I disagree with the bolded. Obvious those are the most important things, but a good birth experience is important too, both for a woman's mental and emotional health and for facilitating the bond with her baby.

I think you might also be misreading 'proud' as 'smug'. I am proud I birthed the way I wanted - with no epidural or stronger artificial pain relief than gas and air. It was an achievement, one I planned for and put work into making happen. Luck obviously played a part too, but if I'd done no research or preparation it would've been very different, of that I have no doubt. I don't think I'm better than other people who have made other choices, I'm not smug.


----------



## Amygdala

Kess said:


> Eline said:
> 
> 
> I'm not a mom myself, but from the things I've heard from my friends (for the last 5 years unfortunately all I hear is baby talk), I would say just keep your options open and see how it goes. It's great that you want to try things naturally, but don't start thinking in advance that a natural birth is something that you MUST accomplish or that accepting pain medication would be a bad thing. There is no way to predict how your labor will go and sometimes pain medication càn be helpful, i.e. when the pain makes you anxious and you stop dilating any further. I had a friend who was stuck for hours at 4 cm and after she'd been given an epidural, she relaxed and progressed to 10 cm within the hour. Also it's always possible that there are some complications or the doc needs to perform a procedure where pain relief might be very welcome.

* * * * * * * * *

■ Problem set ■
1. In the forum thread on birth experiences, what happened to the friend who was stuck at 4 cm once she received an epidural?
2. Carry on the forum thread on birth experiences and pain relief from its final sentence.

■ Data records ■
* * * * * * * * *

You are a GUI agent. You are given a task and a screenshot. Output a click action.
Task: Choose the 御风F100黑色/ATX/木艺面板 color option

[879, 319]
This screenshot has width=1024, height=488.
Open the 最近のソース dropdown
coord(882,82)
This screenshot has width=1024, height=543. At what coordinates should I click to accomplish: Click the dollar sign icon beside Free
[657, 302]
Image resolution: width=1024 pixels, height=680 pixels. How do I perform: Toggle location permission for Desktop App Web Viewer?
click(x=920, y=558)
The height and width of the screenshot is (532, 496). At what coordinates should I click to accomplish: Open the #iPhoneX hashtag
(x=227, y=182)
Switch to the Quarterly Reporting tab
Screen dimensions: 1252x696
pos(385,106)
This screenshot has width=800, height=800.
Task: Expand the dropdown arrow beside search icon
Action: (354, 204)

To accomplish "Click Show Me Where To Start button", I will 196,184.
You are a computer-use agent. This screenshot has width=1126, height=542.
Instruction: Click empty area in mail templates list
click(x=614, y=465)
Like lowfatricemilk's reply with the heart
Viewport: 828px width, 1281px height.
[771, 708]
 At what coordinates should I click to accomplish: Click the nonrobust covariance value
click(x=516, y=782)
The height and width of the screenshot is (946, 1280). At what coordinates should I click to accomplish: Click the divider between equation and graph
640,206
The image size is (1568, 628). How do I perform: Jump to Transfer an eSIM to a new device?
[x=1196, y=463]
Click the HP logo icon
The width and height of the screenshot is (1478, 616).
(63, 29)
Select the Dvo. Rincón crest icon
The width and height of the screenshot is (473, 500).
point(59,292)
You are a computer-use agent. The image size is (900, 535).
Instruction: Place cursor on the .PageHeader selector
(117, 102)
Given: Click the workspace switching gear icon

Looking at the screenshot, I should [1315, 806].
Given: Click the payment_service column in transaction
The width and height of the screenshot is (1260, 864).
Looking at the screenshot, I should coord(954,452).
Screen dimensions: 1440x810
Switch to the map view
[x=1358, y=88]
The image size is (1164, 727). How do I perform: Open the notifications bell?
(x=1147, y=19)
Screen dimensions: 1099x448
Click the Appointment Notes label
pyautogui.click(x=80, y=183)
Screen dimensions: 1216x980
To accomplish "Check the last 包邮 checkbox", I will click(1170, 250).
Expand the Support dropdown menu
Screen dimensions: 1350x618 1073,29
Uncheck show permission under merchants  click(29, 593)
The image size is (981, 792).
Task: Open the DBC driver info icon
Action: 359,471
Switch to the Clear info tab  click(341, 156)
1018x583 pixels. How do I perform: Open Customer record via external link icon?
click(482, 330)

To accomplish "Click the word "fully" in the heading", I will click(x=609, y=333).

* * * * * * * * *

■ Expected outputs ■
1. She relaxed and progressed to 10 cm within the hour.

2.
> I hope I might one day have a natural birth as well, but I also feel that sometimes moms who've given birth naturally are a bit smug when *all that matters is you and your baby are safe and healthy*.
> 
> I disagree with the bolded. Obvious those are the most important things, but a good birth experience is important too, both for a woman's mental and emotional health and for facilitating the bond with her baby.
> 
> I think you might also be misreading 'proud' as 'smug'. I am proud I birthed the way I wanted - with no epidural or stronger artificial pain relief than gas and air. It was an achievement, one I planned for and put work into making happen. Luck obviously played a part too, but if I'd done no research or preparation it would've been very different, of that I have no doubt. I don't think I'm better than other people who have made other choices, I'm not smug.Click to expand...

Could not have put it better. I had a very difficult first labour and a very easy second one. Both were unmediated and I would change that, even if I could. I was sure beforehand that I didn't want meds or intervention, because there wasn't a single method that wasn't associated with side effects or risks I was willing to take. If you want to have a natural birth, there's no reason why you can't (bar the need for a section of course). I don't think there's anything wrong at all with going in with a clear idea of whet you want and don't want. 
One thing I would tell you if you do decide against meds is PREPARE. You absolutely can do it, of course you can, but you'll have a much better experience if you learn some breathing and relaxation techniques. Hands down the best thing I ever did in preparation for (my second) birth, was buy and PRACTISE Natal Hypnotherapy. I can't stress enough the importance of actually practising these things so that they're second nature when it comes to actual labour. 
Good luck deciding and all the best for your birth!


----------



## ashlee2916

I had an epidural with my son, I was going to go natural but after 3 days of intense back labour and no sleep, I decided to go for it. And my goodness what a lifesaver it was, I managed to sleep for about 6 hours.
It does work, and it is good, but I think it depends on how you cope with labour etc.
The only thing I didn't like about it was that I had to have a catheter and stay in hospital for an extra day. 
You are doing nothing working if you do go for one.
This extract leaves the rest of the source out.